Política
“Não há imoralidade”, diz Edinho sobre nomeações na Jari
Entre nomeados no órgão responsável pela análise de recursos de trânsito estão o secretário de saúde, AldenisBorim, e o subprefeito de Talhado, Pedro Nímer (MDB), que, juntos, receberam mais de R$ 47 mil
Raphael Ferrari
O Ministério Público de Rio Preto deu prazo de 30 dias para que a Prefeitura preste esclarecimentos sobre as nomeações na Jari (Junta Administrativa de Recursos de Infração), vinculada a secretaria municipal de Trânsito. O pedido partiu do promotor Cláudio Santos de Moraes que aguarda as informações para determinar abertura ou não de inquérito.
Ao todo, são três juntas que formam a Jari na cidade. O órgão é o responsável por analisar contestações de motoristas que entram com recursos para invalidar multas aplicadas ou apontar erros na emissão dos autos de infração. A nomeação dos integrantes é de responsabilidade do prefeito Edinho Araújo (MDB), por meio de decreto.
Entre os nomeados, está Sérgio Pursino. Ele é tesoureiro do PR, partido comandado na cidade pelo vereador Fábio Marcondes, que recentemente fechou acordo com o governo para apoiar Edinho na Câmara em troca da indicação de aliados, justamente na secretaria de Trânsito.
Outro integrante é Jair Igor Gonçalves. Ele é assessor do vice-prefeito Eleuses Paiva (PSD), e até a última terça-feira, dia 31, atuava como chefe de gabinete do vice-prefeito, embora Eleuses tenha se afastado cargo para disputar as eleições deste ano. Ele é pré-candidato a deputado federal.
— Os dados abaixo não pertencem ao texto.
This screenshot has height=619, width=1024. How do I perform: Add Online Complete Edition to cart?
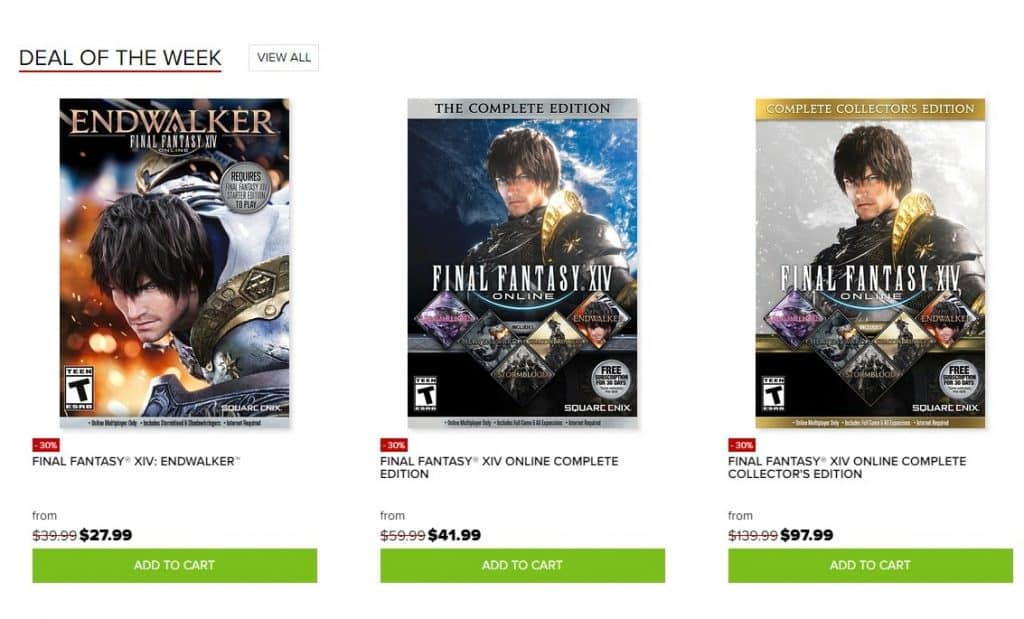pos(522,565)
Igor pediu demissão do cargo após revelação de que compõe a Jari. Também integra a Jari o subprefeito de Talhado, Paulo Nimer Filho, presidente municipal do partido do prefeito, o MDB.
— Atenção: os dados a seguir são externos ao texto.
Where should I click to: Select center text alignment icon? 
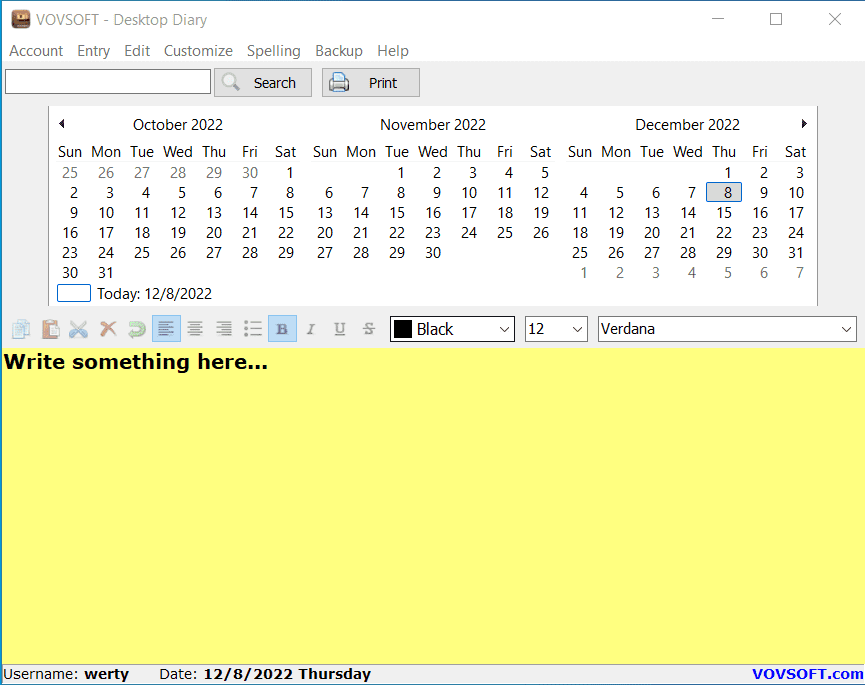pyautogui.click(x=195, y=329)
De acordo com dados do Portal da Transparência, Nimer recebeu R$ 35,6 mil para participar da Jari neste ano. Como subprefeito de Talhado, Nimertem ganho mensal de mais de R$ 6 mil. Também compõe a junta o secretário de Saúde, o médico AldenisBorim, que recebeu mais de R$ 12 mil este ano. O salário dele como secretário atinge quase R$ 13 mil.
O que chama atenção na denúncia recebida pelo MP é que todos os nomes têm ligações políticas. Entendimento do MP e do próprio Contram (Conselho Nacional de Trânsito) é que para fazer parte da junta seria necessário ter conhecimentos técnicos específicos sobre a legislaçãode trânsito – o que não seria o caso de Borim, Nimer e Pursino. Cada reunião dos membros para analisar os recursos gera um ganho extra de até R$ 500. Podem ocorrer até nove encontros por mês, o que poderia render R$ 4,5 mil a cada um.
Edinho mantém nomeados
O prefeito Edinho Araújo (MDB) falou sobre o assunto pela primeira vez na quarta-feira, dia 1º. O prefeito convocou coletiva no gabinete para anunciar a construção de 1,2 casas populares na região sul de Rio Preto. Questionado pela Gazeta de Rio Preto se acreditava haver imoralidade nas nomeações de pessoas políticas em cargos que são exigidos conhecimentos técnicos em trânsito, Edinho negou. “Não há imoralidade. O critério é sempre a seriedade, a competência e a honestidade”, afirmou. Sobre a possibilidade de alterações na composição da Jari, Edinho diz que os nomes serão mantidos. “A Jari tem mandato. Uma vez cumprido o mandato e tendo em vista a avaliação do secretário de Trânsito, eu analiso a conveniência de qualquer alteração”.
Motoristas revoltados
Nas ruas, a divulgação de que nomes ligados à política compõem a Jari causou indignação. “É um absurdo você querer comprovar uma falha quando recebe multa e quem analisa isso é gente da política”, diz Márcio Gonçalves. “Esse pessoal deveria ter vergonha na cara. Um secretário de Saúde receber para analisar recurso de multa é um crime. Tem que ser gente da área”, disse João Aparecido.
Para o comerciante Flávio do Amaral as nomeações na Jari revelam como funciona os bastidores da política. “Colocam gente ligada ao Edinho para poder pagar com dinheiro nosso os acordos da época da eleição. Vergonhoso”. Na representação enviada a Prefeitura o Ministério Público pediu dados sobre vencimentos de quem ocupa cargo público e está na Jari, e ainda valores recebidos nos últimos 12 meses. Na Câmara Municipal o vereador José Carlos Marinho (PSB) tenta a abertura de uma CEV (Comissão Especial de Vereadores) para apurar o assunto. Segundo o parlamentar existe a possibilidade até de pedir a anulação de todas as multas de trânsito aplicadas entre 2017 e 2018, período em que Edinho está no governo.